[GIVEN RECORDS]
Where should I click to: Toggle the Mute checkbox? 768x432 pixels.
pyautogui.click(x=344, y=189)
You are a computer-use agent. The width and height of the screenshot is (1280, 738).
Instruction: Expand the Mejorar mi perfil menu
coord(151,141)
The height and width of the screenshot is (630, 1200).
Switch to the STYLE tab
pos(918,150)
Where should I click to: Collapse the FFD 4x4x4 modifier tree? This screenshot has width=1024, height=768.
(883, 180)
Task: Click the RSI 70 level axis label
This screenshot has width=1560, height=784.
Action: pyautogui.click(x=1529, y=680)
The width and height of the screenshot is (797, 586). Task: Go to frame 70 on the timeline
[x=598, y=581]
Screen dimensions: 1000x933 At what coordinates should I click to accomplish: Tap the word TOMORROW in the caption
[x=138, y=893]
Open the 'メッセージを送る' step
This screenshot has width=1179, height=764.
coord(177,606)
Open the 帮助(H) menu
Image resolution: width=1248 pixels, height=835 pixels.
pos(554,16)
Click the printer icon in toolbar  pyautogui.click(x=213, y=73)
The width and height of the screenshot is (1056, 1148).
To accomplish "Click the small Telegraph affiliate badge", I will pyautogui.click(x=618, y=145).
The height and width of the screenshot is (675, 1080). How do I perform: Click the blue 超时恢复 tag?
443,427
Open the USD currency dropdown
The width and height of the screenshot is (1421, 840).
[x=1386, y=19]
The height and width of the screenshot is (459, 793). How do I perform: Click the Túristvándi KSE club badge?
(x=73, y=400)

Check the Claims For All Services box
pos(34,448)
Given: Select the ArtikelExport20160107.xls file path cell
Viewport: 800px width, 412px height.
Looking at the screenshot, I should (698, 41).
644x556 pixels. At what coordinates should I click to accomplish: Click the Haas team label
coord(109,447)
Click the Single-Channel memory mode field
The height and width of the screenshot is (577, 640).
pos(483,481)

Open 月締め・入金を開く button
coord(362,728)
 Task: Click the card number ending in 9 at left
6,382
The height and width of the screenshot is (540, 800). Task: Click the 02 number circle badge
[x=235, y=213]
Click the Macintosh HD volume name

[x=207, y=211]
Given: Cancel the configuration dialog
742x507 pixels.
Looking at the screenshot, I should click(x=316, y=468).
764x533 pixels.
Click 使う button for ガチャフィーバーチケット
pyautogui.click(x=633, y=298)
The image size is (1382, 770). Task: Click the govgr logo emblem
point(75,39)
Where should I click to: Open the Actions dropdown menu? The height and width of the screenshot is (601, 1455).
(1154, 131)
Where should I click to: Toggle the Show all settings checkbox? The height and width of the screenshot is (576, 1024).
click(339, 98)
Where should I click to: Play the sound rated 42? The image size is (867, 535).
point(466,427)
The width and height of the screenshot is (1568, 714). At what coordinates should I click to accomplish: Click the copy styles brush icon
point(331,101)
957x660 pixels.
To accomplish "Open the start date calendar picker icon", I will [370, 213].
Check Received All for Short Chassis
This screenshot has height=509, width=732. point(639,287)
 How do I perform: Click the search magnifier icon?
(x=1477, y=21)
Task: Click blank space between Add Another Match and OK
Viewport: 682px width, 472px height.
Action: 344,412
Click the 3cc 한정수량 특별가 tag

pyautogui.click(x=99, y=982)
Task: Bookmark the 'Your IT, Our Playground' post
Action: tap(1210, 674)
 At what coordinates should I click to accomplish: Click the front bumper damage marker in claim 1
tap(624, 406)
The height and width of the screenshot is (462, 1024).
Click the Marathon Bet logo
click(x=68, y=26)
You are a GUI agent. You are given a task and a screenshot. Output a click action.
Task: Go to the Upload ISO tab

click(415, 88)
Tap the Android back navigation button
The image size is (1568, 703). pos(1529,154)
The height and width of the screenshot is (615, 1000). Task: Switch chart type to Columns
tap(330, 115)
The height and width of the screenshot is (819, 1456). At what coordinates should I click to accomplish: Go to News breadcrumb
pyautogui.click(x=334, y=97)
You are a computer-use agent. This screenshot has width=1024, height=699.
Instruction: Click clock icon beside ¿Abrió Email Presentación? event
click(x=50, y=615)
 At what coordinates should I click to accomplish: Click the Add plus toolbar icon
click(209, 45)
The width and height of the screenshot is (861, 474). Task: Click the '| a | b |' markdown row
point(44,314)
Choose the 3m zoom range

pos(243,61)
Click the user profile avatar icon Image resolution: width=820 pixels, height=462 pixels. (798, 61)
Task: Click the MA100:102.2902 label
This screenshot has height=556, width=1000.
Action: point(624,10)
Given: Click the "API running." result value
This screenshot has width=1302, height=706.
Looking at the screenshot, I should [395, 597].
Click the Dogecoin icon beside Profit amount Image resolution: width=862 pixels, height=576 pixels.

[ASSIGNMENT]
Every line above in which the word "will" occurs is to be copied.

[ANSWER]
To accomplish "Click the small Telegraph affiliate badge", I will pyautogui.click(x=618, y=145).
To accomplish "Open the start date calendar picker icon", I will [370, 213].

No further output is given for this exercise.